▶ _Supplied passage_
Sometimes the standard of value is selected by the client.  For instance for internal planning use, a client might select fair market value or synergistic value.

A few of the most common standards of value:

Fair Market Value – “The fair market value is the price at which the property would change hands between a willing buyer and a willing seller, neither being under any compulsion to buy or to sell and both having reasonable knowledge of relevant facts.”  Rev Ruling 59-60

Note that this is not an actual buyer or seller including the owner or prospective buyer of a business but hypothetical buyer or seller.  Further assumptions are that the price will be paid in cash at closing and the sale will happen relatively quickly (namely the interest is “marketable”).

For valuations of unmarketable interests (generally non-control, minority ownership interest) a discount or multiple discounts are applied.  The two most typical are minority interest discount and the discount for lack of marketability (DLOM).  These discounts can run from 0 to 50% or more of the entity or control value of the company.  For more information on discounts for lack of marketability and minority interest discounts in business valuation, click.

Fair Value –For small business use, this standard is generally fair market value of a 100% interest divided pro-rata by the ownership interest.  Namely marketability and minority interest discounts are not applied.  If a minority owner owns 7% of a business with a control value of $100,000 the value is $7,000.  Under fair market value after discounts it might be $4,000.  This standard is often specified by statute to protect minority interest holders in businesses.

Synergistic Value – “A price or potential price reflecting all or some portion of the value of synergistic benefits created through the combination of the respective entities” Shannon Pratt.

A simple example of a synergistic value is two delivery companies with half empty vehicles going on the same delivery routes.  If they merge the value of the target should be higher to this buyer than other buyers because the combined entity will have higher earnings (fewer drivers, and fewer full trucks) than the target generates on its own.   If many market buyers may have the synergy available then synergistic value can fall under fair market value.  Usually it falls under investment value below.

▶ _Work order_
Please write out the passage on standards of value between "Fair Value –For" and "holders in businesses.", inclusive. The data that follows isn't needed.

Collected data
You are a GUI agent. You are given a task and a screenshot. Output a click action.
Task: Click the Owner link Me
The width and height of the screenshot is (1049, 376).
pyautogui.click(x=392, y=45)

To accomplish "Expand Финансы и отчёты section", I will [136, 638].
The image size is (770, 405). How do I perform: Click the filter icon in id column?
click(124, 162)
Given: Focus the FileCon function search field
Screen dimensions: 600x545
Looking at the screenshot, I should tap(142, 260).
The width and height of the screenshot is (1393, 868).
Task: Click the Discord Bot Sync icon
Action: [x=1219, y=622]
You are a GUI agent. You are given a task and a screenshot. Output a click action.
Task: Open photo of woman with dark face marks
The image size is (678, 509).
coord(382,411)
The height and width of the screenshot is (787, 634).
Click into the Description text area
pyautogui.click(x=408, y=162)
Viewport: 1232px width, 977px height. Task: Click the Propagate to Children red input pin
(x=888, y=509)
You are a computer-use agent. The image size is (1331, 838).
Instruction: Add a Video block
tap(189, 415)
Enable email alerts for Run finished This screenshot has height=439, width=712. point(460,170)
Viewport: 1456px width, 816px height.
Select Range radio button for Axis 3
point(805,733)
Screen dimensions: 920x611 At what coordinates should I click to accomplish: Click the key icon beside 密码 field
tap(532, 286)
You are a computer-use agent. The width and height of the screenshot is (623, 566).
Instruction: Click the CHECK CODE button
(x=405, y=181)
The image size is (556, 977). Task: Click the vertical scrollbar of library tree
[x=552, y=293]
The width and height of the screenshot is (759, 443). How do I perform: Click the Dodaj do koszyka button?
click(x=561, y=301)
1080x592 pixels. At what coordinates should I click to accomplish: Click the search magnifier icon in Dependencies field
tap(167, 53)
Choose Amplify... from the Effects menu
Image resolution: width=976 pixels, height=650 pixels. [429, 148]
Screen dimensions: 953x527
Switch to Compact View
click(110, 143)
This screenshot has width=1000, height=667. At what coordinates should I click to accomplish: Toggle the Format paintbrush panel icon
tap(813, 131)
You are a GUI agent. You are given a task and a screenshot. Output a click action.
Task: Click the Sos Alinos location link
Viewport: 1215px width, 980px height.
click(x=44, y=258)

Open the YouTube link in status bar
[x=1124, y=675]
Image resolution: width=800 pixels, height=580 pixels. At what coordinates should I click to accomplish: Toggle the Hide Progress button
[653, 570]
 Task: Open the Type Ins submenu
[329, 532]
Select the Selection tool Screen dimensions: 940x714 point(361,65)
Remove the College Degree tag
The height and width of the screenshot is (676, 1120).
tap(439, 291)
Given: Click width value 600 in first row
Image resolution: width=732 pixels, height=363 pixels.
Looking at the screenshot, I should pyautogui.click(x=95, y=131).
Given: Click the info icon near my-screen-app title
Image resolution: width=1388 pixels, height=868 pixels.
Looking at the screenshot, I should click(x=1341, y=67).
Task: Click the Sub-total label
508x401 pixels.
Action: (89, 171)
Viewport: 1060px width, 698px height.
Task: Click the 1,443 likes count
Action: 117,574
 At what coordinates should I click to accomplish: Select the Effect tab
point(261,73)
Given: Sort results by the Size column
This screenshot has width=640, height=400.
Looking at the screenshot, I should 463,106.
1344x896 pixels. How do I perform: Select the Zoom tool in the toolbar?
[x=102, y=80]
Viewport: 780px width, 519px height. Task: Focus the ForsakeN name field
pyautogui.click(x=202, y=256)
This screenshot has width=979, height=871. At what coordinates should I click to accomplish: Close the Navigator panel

▶ _Your response_
Fair Value –For small business use, this standard is generally fair market value of a 100% interest divided pro-rata by the ownership interest.  Namely marketability and minority interest discounts are not applied.  If a minority owner owns 7% of a business with a control value of $100,000 the value is $7,000.  Under fair market value after discounts it might be $4,000.  This standard is often specified by statute to protect minority interest holders in businesses.